2. Only in this way can we catch up with the world's advanced levels in science and technology.
3. Are you clear about what you should do next?
4. In old China, there was hardly any machine-building industry, to say nothing of an electronic industry.
5. What he saw and heard on his trip gave him a very deep impression.
Section VIII English-Chinese Translation
Choose either of the following two passages. Only the underlined sentences are to be translated. (20 points)
Television is now playing a very important part in our life. But television, like other things, has both advantages and disadvantages. Do the former outweigh the latter?
In the first place, television is not only a convenient source of entertainment, but also a comparatively cheap one. (1) For a family of four, for example, it is more convenient as well as cheaper to sit comfortably at home, with almost unlimited entertainment available, than to go out in search of amusement elsewhere. (2) They do not have to pay for expensive seats at the theatre, the cinema, or the opera, only to discover, perhaps, that the show is disappointing. (3) All they have to do is press a button, and they can see plays, films, operas, and shows of every kind, not to mention political discussions and the latest exciting football match. (4) Some people, however, maintain that this is precisely where the danger lies. The television viewer takes no initiative. He makes no choice and exercises no judgment. (5) He is completely passive and has everything presented to him without any effort on his part.
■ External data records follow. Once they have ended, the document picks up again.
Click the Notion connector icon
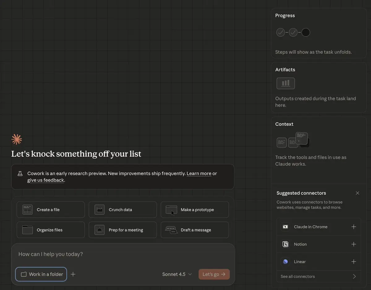The width and height of the screenshot is (371, 290). (x=285, y=244)
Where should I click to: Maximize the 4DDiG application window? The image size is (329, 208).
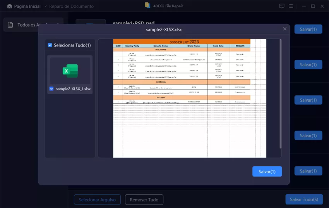click(313, 6)
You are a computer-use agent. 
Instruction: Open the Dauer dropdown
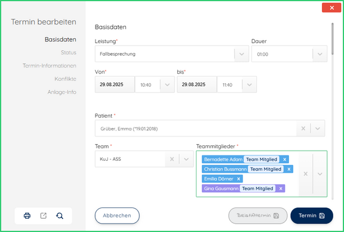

(6) Television, it is often said, keeps one informed about current events, allows one to follow the latest developments in science and politics, and offers and endless series of programs which are both instructive and entertaining. The most distant countries and the strangest custom are brought right into one's sitting-room. (7) It could be argued that the radio performs this service just as well; but on television everything is much more living, much more real. Yet here again there a danger. We get so used to looking at it, so dependent on its flickering pictures, that it begins to dominate our lives.
There are many other arguments for and against television. The poor quality of its programs is often criticized. But it is undoubtedly a great comfort to many lonely elderly people. And does it corrupt or instruct our children? I think we must realize that television in itself is neither good nor bad. (8) It is the uses to which it is put that determine its value to society.
An office is the "Brain" of a business. (9) In an office, figures, lists and information are compiled which tell the managers or heads of the business what is happening in their shops or factories. These figures guide the managers by telling them what has happened and what is happening.?
Information comes into an office in all sorts of ways but the main items of information come in regularly. (10) It is part of the job of the clerks to collect and classify that information and to put it into such a form that it is easily interpreted and understood. Offices collect information then they classify it.
This work of collection is common in an office from the sorting of mail every morning to the accountant's work in finding out the final figure for the year's profit. (11) Classification always requires the arrangement of the same kind of information, often into lists or columns. (12) For this work, correctness, accuracy and speed, as in all office work, are essential.
There is no value, however, in collecting figures which mean nothing. Figures are guides which should help we make decisions. (13) The interpretation of information and of tables should tell us where success or failure lies, where profit can be had and where losses occur. (14) On this kind of information and from the known figures, a choice is made and a series of such choices may make a policy.
A firm which has three factories may find, for instance, from its figures, that one factory is losing money and a choice may lie between either a change of manager, a cut in production, an increase in production or closure of the factory. Whichever one of these decisions is taken becomes the policy. (15) It is clear that a decision leading to a policy can only be as good as the information on which it is based.
Consequently there is a constant search for more and more exact information. (16) Managers will want to have all the necessary facts before they can make the best decision and it is normal for them to seek for more and more information.